__Work request__. Produce all the records again exactly as they stand.

Information given START

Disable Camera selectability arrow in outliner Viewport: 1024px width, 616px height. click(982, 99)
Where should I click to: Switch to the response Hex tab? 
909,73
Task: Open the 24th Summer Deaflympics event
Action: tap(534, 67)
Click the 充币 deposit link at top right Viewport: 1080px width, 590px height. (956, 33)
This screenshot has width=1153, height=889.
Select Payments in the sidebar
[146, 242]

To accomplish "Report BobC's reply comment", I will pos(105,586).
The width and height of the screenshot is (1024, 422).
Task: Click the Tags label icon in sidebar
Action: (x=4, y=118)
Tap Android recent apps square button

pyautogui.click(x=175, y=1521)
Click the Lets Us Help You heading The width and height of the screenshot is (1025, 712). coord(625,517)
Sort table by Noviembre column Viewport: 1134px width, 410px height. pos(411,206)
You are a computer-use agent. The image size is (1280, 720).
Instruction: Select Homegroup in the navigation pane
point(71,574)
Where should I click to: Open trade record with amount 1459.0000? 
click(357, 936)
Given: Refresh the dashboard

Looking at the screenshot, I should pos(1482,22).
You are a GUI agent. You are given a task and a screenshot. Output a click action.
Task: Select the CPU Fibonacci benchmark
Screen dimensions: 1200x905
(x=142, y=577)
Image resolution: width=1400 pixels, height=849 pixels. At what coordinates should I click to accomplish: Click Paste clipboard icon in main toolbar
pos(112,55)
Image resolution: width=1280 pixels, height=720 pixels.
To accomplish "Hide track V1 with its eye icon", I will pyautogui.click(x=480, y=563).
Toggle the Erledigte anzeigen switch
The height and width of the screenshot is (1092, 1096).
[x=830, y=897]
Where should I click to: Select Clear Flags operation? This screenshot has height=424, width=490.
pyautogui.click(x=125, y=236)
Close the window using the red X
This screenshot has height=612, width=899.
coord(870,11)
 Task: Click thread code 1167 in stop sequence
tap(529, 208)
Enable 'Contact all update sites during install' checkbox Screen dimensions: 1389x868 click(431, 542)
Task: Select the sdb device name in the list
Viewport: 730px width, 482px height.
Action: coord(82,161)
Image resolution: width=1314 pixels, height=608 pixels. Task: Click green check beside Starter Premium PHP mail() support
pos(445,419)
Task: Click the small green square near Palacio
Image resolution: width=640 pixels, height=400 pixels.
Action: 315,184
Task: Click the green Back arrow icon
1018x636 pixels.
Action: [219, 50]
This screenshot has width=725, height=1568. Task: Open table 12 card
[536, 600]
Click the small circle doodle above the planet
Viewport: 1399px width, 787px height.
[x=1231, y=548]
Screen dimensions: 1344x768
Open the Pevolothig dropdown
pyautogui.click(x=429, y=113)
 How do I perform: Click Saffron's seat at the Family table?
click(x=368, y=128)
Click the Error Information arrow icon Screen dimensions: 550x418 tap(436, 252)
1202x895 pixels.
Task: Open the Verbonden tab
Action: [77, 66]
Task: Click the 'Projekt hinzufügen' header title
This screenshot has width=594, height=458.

Information given END

__Task answer__.
Disable Camera selectability arrow in outliner Viewport: 1024px width, 616px height. click(982, 99)
Where should I click to: Switch to the response Hex tab? 
909,73
Task: Open the 24th Summer Deaflympics event
Action: tap(534, 67)
Click the 充币 deposit link at top right Viewport: 1080px width, 590px height. (956, 33)
This screenshot has width=1153, height=889.
Select Payments in the sidebar
[146, 242]

To accomplish "Report BobC's reply comment", I will pos(105,586).
The width and height of the screenshot is (1024, 422).
Task: Click the Tags label icon in sidebar
Action: (x=4, y=118)
Tap Android recent apps square button

pyautogui.click(x=175, y=1521)
Click the Lets Us Help You heading The width and height of the screenshot is (1025, 712). coord(625,517)
Sort table by Noviembre column Viewport: 1134px width, 410px height. pos(411,206)
You are a computer-use agent. The image size is (1280, 720).
Instruction: Select Homegroup in the navigation pane
point(71,574)
Where should I click to: Open trade record with amount 1459.0000? 
click(357, 936)
Given: Refresh the dashboard

Looking at the screenshot, I should pos(1482,22).
You are a GUI agent. You are given a task and a screenshot. Output a click action.
Task: Select the CPU Fibonacci benchmark
Screen dimensions: 1200x905
(x=142, y=577)
Image resolution: width=1400 pixels, height=849 pixels. At what coordinates should I click to accomplish: Click Paste clipboard icon in main toolbar
pos(112,55)
Image resolution: width=1280 pixels, height=720 pixels.
To accomplish "Hide track V1 with its eye icon", I will pyautogui.click(x=480, y=563).
Toggle the Erledigte anzeigen switch
The height and width of the screenshot is (1092, 1096).
[x=830, y=897]
Where should I click to: Select Clear Flags operation? This screenshot has height=424, width=490.
pyautogui.click(x=125, y=236)
Close the window using the red X
This screenshot has height=612, width=899.
coord(870,11)
 Task: Click thread code 1167 in stop sequence
tap(529, 208)
Enable 'Contact all update sites during install' checkbox Screen dimensions: 1389x868 click(431, 542)
Task: Select the sdb device name in the list
Viewport: 730px width, 482px height.
Action: coord(82,161)
Image resolution: width=1314 pixels, height=608 pixels. Task: Click green check beside Starter Premium PHP mail() support
pos(445,419)
Task: Click the small green square near Palacio
Image resolution: width=640 pixels, height=400 pixels.
Action: 315,184
Task: Click the green Back arrow icon
1018x636 pixels.
Action: [219, 50]
This screenshot has width=725, height=1568. Task: Open table 12 card
[536, 600]
Click the small circle doodle above the planet
Viewport: 1399px width, 787px height.
[x=1231, y=548]
Screen dimensions: 1344x768
Open the Pevolothig dropdown
pyautogui.click(x=429, y=113)
 How do I perform: Click Saffron's seat at the Family table?
click(x=368, y=128)
Click the Error Information arrow icon Screen dimensions: 550x418 tap(436, 252)
1202x895 pixels.
Task: Open the Verbonden tab
Action: [77, 66]
Task: Click the 'Projekt hinzufügen' header title
This screenshot has width=594, height=458.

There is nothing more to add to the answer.